Still prefer it over Nethack; that little dog is a pain.

Entranced by the boundless possibilities, next birthday I asked for the Red Box Basic set, much to my father's chagrin. He was distressed at my persistent interest in monsters and science fiction and fantasy, things he thought I had to grow away from in order to become a real man (he was already annoyed I'd wasted all that time on the computer playing Rogue instead of learning how to make spreadsheets). So I was disappointed but not surprised when the celebratory day came and went without the requested gift. But the next day, my mother conspiratorially handed me a brand new Red Box. She said they just forgot to bring it out with other presents, but I suspect there was a behind-the-scenes showdown and late visit to the hobby store in defiance of the old man's gruff. Thanks mom, you're the best.

So there it is, I'm a testament to successful media licensing.

Where it all started ... eventually.

Sunday, June 4, 2017

Casting Woo onto the Dice

The annual Pagan Picnic is this weekend here in St Louis. Though I long ago filed away witchcraft, wicca, faery magic and other pagan revivalism into the category of "benign bullshit," I yet still love to participate in gatherings dominated by such magical thinking and perspectives. The vibe is just so positive, the craftwork so sincere and the community so welcoming. I'll even buy the occasional Green Man or Artemis icon just to be supportive.

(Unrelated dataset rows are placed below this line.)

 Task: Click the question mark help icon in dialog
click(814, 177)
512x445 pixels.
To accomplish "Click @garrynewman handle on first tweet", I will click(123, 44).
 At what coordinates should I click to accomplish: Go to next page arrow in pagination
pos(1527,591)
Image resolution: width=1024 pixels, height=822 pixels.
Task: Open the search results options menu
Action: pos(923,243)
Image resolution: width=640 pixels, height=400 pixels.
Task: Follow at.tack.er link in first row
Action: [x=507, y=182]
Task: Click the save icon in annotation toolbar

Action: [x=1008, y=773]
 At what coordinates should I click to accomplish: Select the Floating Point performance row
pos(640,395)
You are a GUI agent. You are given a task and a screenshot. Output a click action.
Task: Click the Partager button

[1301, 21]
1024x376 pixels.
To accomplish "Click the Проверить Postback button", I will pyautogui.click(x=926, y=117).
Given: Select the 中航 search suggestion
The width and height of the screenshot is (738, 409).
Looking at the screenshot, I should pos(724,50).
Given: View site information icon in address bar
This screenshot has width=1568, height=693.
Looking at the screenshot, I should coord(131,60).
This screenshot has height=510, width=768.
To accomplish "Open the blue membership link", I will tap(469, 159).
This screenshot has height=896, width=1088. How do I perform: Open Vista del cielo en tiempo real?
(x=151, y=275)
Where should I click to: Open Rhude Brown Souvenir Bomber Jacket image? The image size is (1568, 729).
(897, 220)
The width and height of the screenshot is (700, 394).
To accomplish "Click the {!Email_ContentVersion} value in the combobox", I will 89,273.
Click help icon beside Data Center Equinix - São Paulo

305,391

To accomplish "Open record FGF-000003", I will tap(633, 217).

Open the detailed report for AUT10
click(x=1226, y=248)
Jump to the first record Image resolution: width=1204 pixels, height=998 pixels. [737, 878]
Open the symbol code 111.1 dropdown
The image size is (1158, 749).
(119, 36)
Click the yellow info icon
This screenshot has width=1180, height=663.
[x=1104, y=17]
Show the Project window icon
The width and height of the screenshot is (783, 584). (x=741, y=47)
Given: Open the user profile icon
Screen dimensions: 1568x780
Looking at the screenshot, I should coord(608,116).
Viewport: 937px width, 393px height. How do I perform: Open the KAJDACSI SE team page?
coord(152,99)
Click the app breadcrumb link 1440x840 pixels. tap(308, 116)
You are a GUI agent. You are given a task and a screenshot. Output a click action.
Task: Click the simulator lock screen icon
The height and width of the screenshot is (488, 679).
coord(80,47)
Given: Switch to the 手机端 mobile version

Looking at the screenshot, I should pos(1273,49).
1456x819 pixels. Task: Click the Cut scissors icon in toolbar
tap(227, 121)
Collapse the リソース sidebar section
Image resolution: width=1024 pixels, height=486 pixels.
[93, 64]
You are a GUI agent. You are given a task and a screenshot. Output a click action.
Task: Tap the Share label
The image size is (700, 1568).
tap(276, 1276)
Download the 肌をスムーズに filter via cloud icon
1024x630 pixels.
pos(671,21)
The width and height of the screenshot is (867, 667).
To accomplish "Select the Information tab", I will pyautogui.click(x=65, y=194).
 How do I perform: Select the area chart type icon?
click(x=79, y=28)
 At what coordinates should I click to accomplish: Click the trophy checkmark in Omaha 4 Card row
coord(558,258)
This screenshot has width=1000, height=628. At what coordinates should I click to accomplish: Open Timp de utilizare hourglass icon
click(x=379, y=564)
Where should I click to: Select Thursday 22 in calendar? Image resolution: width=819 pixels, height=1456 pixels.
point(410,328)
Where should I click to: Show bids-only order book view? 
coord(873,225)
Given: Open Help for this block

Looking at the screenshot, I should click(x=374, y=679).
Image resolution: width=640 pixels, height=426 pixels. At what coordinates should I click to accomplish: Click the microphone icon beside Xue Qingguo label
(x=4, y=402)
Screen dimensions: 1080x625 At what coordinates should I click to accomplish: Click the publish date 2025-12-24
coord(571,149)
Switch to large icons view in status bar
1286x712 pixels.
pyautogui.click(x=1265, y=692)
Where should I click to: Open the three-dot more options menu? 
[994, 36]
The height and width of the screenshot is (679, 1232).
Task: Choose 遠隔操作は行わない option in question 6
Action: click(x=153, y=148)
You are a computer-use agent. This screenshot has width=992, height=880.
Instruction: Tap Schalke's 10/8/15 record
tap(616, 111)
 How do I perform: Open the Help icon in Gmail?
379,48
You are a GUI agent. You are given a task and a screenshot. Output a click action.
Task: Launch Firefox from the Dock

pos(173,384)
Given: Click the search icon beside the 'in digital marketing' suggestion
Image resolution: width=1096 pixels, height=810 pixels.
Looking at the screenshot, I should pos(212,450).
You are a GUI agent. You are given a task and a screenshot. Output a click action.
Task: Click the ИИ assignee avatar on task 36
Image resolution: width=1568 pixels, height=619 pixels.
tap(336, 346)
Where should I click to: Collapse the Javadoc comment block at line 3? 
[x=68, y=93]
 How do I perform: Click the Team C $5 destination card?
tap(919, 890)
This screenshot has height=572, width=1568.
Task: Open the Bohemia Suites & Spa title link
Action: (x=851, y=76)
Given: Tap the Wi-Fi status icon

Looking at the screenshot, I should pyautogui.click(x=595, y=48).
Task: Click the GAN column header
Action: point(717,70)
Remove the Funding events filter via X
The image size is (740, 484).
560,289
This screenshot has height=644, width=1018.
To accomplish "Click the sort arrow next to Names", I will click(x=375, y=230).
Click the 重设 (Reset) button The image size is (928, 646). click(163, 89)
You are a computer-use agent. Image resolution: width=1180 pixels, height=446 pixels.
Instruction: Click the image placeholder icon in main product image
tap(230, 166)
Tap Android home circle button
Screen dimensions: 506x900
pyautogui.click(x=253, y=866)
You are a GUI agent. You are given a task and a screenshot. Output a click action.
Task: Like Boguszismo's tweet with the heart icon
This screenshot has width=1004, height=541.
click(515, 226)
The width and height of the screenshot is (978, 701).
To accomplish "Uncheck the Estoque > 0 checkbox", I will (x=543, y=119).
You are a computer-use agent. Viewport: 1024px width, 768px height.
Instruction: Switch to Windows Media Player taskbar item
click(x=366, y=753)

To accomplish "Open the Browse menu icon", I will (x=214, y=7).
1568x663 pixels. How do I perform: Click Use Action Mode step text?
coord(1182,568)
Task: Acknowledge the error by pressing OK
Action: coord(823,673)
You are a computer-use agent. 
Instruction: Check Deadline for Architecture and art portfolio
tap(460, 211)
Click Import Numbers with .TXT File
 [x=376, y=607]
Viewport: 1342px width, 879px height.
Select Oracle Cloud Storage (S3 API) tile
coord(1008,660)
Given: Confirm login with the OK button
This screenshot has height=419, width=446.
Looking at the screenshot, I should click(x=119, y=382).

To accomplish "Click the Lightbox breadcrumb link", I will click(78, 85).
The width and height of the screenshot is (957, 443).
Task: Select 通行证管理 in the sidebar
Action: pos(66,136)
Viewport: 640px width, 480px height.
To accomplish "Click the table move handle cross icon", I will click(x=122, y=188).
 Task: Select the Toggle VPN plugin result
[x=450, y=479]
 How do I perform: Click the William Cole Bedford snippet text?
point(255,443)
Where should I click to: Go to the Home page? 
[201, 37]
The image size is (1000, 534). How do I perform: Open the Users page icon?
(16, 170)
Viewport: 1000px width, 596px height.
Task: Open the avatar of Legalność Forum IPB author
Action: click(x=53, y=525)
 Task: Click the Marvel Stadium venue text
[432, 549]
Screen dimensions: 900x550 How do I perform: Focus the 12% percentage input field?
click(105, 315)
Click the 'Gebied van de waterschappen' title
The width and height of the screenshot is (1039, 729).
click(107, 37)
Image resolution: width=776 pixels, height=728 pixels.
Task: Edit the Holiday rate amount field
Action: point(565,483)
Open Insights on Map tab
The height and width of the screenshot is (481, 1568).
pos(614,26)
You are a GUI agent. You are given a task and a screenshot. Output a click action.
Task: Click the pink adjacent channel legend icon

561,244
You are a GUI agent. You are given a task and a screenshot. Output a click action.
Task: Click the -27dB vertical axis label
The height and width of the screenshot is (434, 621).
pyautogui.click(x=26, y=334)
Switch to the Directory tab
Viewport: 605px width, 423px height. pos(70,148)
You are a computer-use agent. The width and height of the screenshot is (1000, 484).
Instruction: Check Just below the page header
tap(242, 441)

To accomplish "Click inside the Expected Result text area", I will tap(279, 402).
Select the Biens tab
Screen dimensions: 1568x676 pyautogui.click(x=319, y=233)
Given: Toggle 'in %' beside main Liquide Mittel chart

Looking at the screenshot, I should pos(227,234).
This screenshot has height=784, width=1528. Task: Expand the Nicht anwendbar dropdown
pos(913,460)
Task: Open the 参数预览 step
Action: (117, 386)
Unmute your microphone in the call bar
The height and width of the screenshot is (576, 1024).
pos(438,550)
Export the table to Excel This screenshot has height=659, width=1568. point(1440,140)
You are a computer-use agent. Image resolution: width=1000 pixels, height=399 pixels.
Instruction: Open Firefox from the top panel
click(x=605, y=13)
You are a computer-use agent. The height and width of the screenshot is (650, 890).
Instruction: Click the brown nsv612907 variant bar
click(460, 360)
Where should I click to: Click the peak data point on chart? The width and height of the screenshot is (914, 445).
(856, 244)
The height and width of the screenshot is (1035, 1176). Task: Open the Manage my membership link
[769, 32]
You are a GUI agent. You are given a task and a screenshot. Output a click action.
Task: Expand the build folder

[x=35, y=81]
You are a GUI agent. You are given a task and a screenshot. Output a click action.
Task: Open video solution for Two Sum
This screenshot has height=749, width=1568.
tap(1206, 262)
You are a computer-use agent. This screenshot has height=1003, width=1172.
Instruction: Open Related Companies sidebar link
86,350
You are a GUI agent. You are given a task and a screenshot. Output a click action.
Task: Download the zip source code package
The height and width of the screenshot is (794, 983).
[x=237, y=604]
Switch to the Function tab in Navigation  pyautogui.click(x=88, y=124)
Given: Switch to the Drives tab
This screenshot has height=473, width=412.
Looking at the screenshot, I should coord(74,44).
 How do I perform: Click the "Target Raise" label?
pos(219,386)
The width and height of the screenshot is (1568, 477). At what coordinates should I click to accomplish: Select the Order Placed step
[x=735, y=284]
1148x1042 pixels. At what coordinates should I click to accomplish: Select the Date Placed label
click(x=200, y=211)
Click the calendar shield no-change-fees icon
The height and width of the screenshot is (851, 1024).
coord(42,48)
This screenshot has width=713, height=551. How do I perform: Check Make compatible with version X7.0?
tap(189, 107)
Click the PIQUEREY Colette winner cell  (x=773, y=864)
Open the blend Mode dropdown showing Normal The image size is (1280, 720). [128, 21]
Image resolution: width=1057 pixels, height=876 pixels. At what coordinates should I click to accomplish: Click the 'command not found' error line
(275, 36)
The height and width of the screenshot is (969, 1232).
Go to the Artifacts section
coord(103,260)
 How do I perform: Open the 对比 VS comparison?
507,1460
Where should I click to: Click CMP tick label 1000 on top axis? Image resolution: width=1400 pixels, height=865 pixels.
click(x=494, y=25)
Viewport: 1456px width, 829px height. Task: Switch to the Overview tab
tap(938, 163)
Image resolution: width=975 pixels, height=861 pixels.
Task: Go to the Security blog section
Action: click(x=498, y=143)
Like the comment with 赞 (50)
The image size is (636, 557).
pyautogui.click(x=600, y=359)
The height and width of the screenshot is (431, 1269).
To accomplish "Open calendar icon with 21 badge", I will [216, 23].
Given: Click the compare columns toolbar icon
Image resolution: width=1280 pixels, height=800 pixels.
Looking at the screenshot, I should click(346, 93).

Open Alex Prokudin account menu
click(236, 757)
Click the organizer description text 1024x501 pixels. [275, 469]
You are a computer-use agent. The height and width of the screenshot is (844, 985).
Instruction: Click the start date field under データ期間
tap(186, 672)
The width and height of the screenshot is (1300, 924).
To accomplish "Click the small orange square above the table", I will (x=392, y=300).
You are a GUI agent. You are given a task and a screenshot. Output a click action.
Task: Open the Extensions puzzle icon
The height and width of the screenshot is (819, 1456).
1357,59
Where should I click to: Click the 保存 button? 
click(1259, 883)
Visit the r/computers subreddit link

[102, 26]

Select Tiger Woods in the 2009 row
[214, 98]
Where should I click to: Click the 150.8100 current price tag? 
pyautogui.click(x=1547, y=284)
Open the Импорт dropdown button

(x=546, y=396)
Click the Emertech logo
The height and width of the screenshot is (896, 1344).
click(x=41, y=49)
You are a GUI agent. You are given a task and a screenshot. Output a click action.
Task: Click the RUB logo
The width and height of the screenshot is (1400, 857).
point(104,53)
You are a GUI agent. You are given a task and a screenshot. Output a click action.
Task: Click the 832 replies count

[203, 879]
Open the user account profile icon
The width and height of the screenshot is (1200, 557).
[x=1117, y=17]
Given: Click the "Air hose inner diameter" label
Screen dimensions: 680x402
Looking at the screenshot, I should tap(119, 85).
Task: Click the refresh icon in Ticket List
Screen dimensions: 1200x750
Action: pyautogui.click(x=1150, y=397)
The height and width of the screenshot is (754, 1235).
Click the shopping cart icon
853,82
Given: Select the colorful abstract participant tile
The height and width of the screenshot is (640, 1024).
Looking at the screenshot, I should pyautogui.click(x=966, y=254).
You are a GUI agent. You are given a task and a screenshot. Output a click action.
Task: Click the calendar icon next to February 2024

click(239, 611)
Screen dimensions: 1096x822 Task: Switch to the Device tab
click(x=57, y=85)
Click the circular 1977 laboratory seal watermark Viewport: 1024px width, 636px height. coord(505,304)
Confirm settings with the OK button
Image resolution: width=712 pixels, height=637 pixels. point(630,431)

Official event photo, credit unknown

Another thing it quickens is a particular sense of nostalgia, one integral to my approach to roleplaying. I don't hear it often mentioned anymore, but some of the earliest adopters of Dungeons & Dragons after it got away from the war-gamers were Medievalists (SCA'dians, Renaissance Fest actors) and late-era bohemians, especially the one's heavily into Tolkien and pantheistic spiritualism. Though by the time I found roleplaying it was not physically present in the circles I gamed in, their foundational influence was still a big part of the culture. Articles and rulebooks would discuss running campaigns taking more-than-casual inspiration from history, ancient art and "personal discovery." It was an approach that resonated with me, much more so than play focused on combat or advancement-hunting, because it was reaching, however vaguely, for something sublime. Not to say it was dourly serious-minded; these were the folks who loved Monty Python, after all.

As far as I've seen, contemporary game texts don't really acknowledge that flavor of "Woo" anymore ("woo" meaning a soft, non-rigorous belief in magic, a bit of harmless irrationality). Sometimes I wonder if it all got drawn off into then used up by the Gothic aesthetic of the World of Darkness. Todays' tabletop culture seems largely dominated by hackers and collectors, builders of spreadsheets and action figure archives, not a tarot card reader to be found. Sometimes I ache to experience a game with a little old-tyme magik in it, and I don't mean a spell list.

Tuesday, May 9, 2017

200 Words and a Coupla' Coins

These are Quadrans, You'll get it in a moment.

I threw an entry into this year's 200 Word RPG Challenge, mainly because I'd recently sketched out something that fit the parameters. Didn't win any accolades, and I didn't expect to, since what I submitted wasn't all that ambitious, didn't have an inherent theme and mechanically was boringly traditional (though I do feel it was at least a bit clever). But it was something I actually conceived and finished and there's a mote of pride in that.

My submission, Cast a Quadrans, started as a private joke years ago, abruptly developed last month in a post on (where it was called Heads You Win) and then upon the announcement of the contest was revised into something I could actually see playing before submission. The rules are deliberately open to interpretation but, I feel, absolutely playable, and all you need to run it are a couple coins. If I ever do a "2E," I'm tempted to expand the range up to three coins.

The official Cast a Quadrans character sheet.